Option 2 seems safer from a DBA point-of-view since if an invoice is ever manually changed, then Tax will be calculated correctly, but if the invoice has already been issued, this still presents a problem of inconsistency. If I stick with option 1, then I cannot display tax for a single line item, but it makes managing the tax total and doing aggregate calculations easier, though it also presents inconsistency if ever changed.
I can't do both since that would be duplicating data.
Which is the right way to go? Or is a reverse tax calculation a really bad idea?
Store the pre tax value in the data base, you can also store the with tax value and use that for most use cases.
Th big problem I forsee is the rounding rules for VAT on invoices.These (at least in the UK) are really strict and there is no way for your reverse calculation to get this right.

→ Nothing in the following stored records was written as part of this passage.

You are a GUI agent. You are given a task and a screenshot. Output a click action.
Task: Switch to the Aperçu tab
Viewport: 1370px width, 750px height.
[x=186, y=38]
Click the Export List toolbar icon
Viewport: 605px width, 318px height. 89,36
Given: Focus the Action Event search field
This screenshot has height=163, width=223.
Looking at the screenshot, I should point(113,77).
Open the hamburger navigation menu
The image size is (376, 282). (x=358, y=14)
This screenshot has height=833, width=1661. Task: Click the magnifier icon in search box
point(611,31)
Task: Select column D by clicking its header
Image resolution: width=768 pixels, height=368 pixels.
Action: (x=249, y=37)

Also you need to store the tax item by item as the VAT dragons will expect you to refund exactly the tax paid if an item is returned. You really need to get hold of the local sales tax rules before you start.

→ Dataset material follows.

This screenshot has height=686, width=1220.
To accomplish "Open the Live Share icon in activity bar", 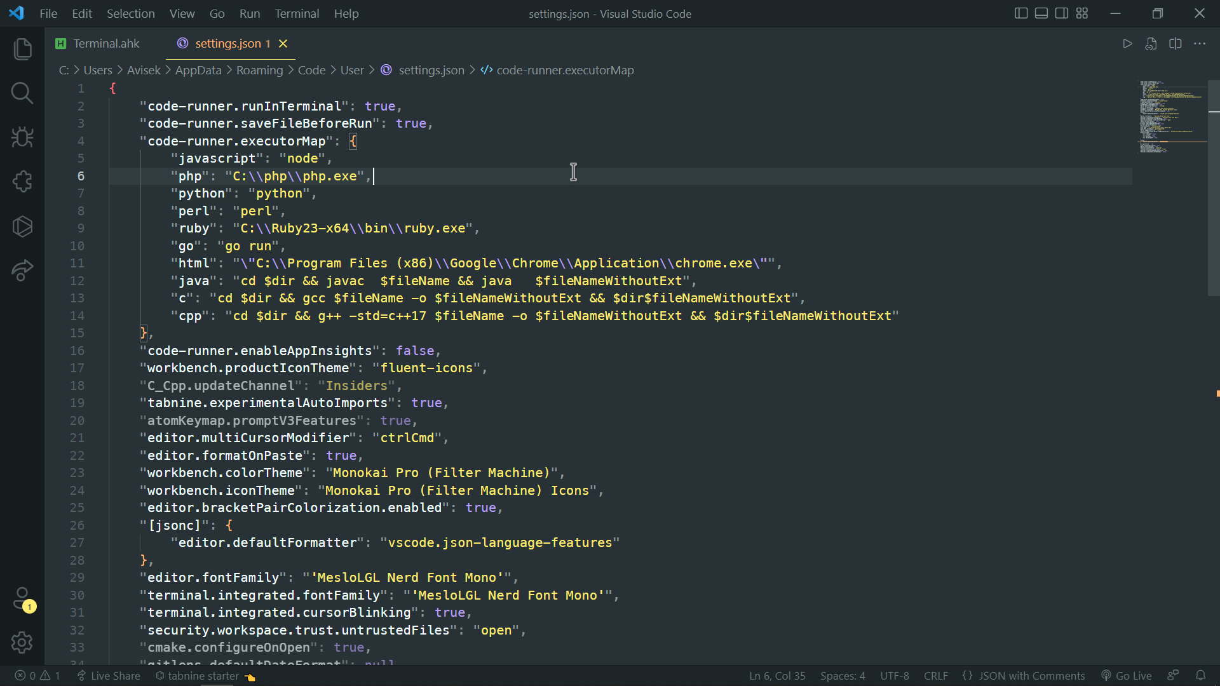I will click(x=22, y=271).
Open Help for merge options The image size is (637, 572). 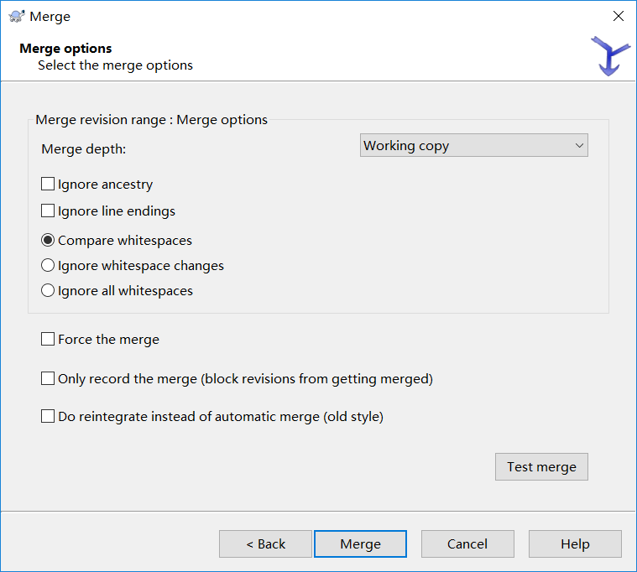(575, 544)
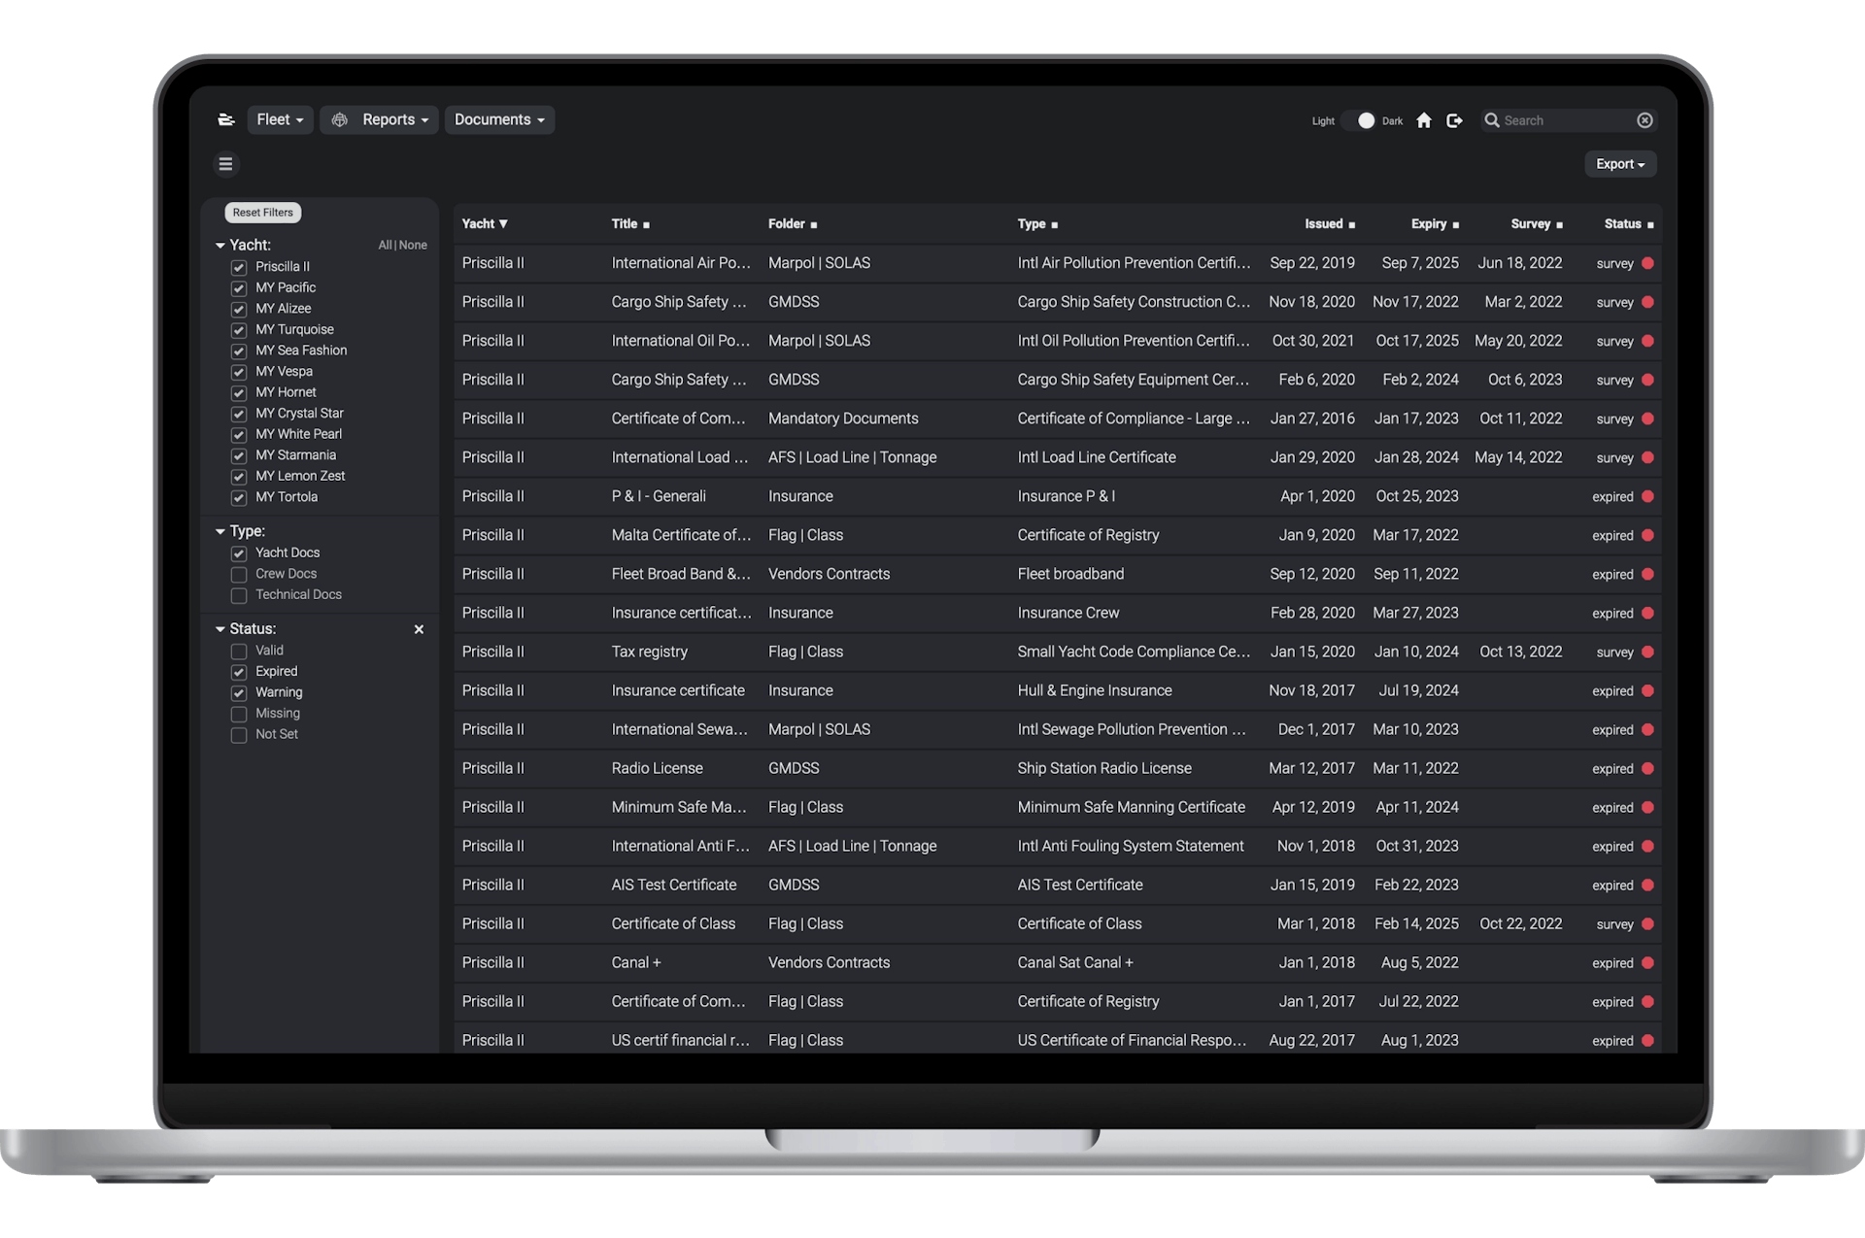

My experience is that you can get dragged over the coals if your calculations are out by as little as a penny, and, if you are audited you need to be able to show how you arrived at the VAT figure so not storing anything used in your calculations will catch you out.
I totally agree with James Anderson! In Germany the rules according VAT calculations are as strict as in the UK.
We have to accumulate the net value by VAT percentage (we have three types: 0, 7 and 19 percent) rounded by two digits. On this rounded value we have to calculcate VAT.
VAT has to be rounded by two digits and has to be showed at the invoice.
But nonetheless you can store prices including tax. It depends whether the net prices or the end prices stay unchanged when tax rises. In Germany usually B2B net prices stay unchanged but B2C end prices stay unchanged - it depends.
You can calculate it this way:
with cPriceIncludingVAT as (
select InvoiceNo, VATPercentage,
PriceIncludingVAT = cast(sum(amount * price) as decimal(12,2))
from InvoiceLines inner join VAT on VAT.VATID=InvoiceLines.VATID
group by InvoiceNo, VATPercentage
),
cVATcalculated as (
select InvoiceNo, VATPercentage, PriceIncludingVAT,
VAT = cast(PriceIncludingVAT * VATPercentage /
(1+VATPercentage) as decimal(12,2))
from cVATcalculated
)
select InvoiceNo, VATPercentage, PriceIncludingVAT, VAT,
NetPrice = PriceIncludingVAT - VAT
from cVATcalculated;
If you save this as a view you should be able to reprint a dynamically calculated VAT value exactly. When there is an accounting system you can (and should) export exactly the same data you printed.
Usually you should save values like these as field values within the database - but I understand if you'd like to have a more dynamic approach ...
The other answers are good, but as idevlop mentions, it's almost a certainty that at some time in the future, you'll start having different rates for different categories of products. Adding that capability up front will save you a ton of heartache later on. Been there, done that.